Review – Confessions Of A Dangerous Mind (Logic)

Review – Confessions Of A Dangerous Mind (Logic)

By golddev: May 15, 2019

Logic's latest offering, Confessions of a Dangerous Mind, arrived over the weekend on May 10, 2019. The album is the Def Jam artist's 5th studio release and boasts features from some of Rap's biggest names. The Maryland rapper delivers his familiar introspective flows in rapid-fire time and his core fans will get what they've come to expect. For folks that are only aware of Logic from his massive hit, "1-800-273-8255" Confessions will appear to come out of left-field.

There is something to be said for an artist that takes the time to honor his influences. However in Logic's case, when he names artists like Drake, Kendrick Lamar and Donald Glover as inspirations, it's hard to not hear sub-par imitations of these artists. This is especially true when he name drops the same people (Kanye) on multiple tracks. In other words, Logic shines brightest when he tells his own story with his own style. Creative growth is one thing but his singing is unimpressive and comes off forced more often than not.

The best cut on the album is the title track, which sets the tone with lyrics like

"What's your name? What's your game?
Come now boy, just spit your flow
Feel the pain with the game, what you tryna say though?
Novocaine to the brain, I can't feel nothing no more
In my lane, can't refrain from lettin' these people know."

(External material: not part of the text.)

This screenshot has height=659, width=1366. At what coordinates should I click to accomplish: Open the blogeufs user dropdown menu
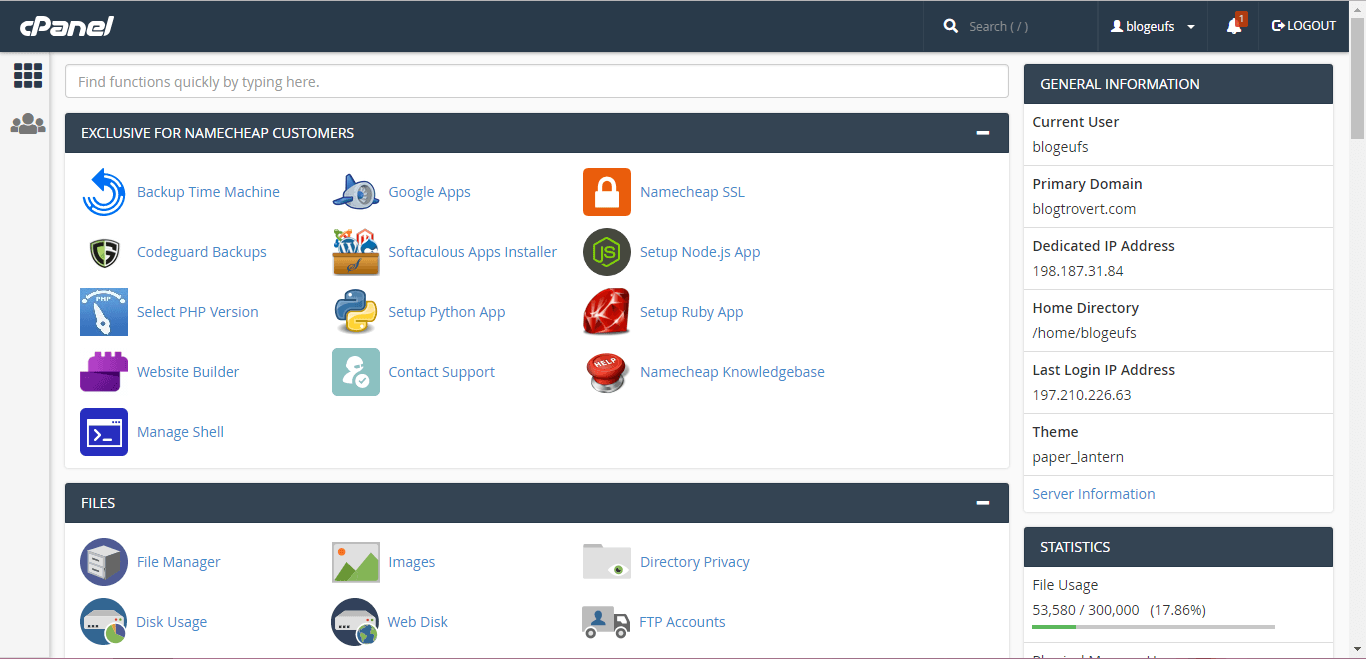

While "Homicide" feat Eminem is climbing the charts, as a song it is one-dimensional. We've all heard Eminem describe the hundreds of ways he'll kill a rapper in a song and pairing him with Logic doesn't make the concept fresh. "Keanu Reeves" on the other hand is authentic sonically and stylistically. Unfortunately, "Icy" feat Gucci Mane feels almost like a parody and while "Don't Be Afraid to be Different" feat Will Smith is well-intentioned, the '90s throwback sound and "just do you" mantra seems cliché. On a positive note, the collaborations with G-Eazy, Wiz Khalifa and YBN Cordae are strong and the album ends on a high note with Lost In Translation.

Logic sounds more in his lane when spitting over boom bap than pandering on trap beats. His wordplay is often clever but gets recycled so much that it loses its impact. His artistry is most clear when he shares his personal story (both literally and conceptually) rather than trying to spit battle bars or take the braggadocious route. Overall, Confessions of a Dangerous Mind is a good addition to Logic's catalog in that it caters well to its target audience, but will do little to bring new listeners into the fold. Regardless, Logic has proven that he has staying power and has no problem experimenting with vulnerability and humor while getting features from some of Rap's biggest names.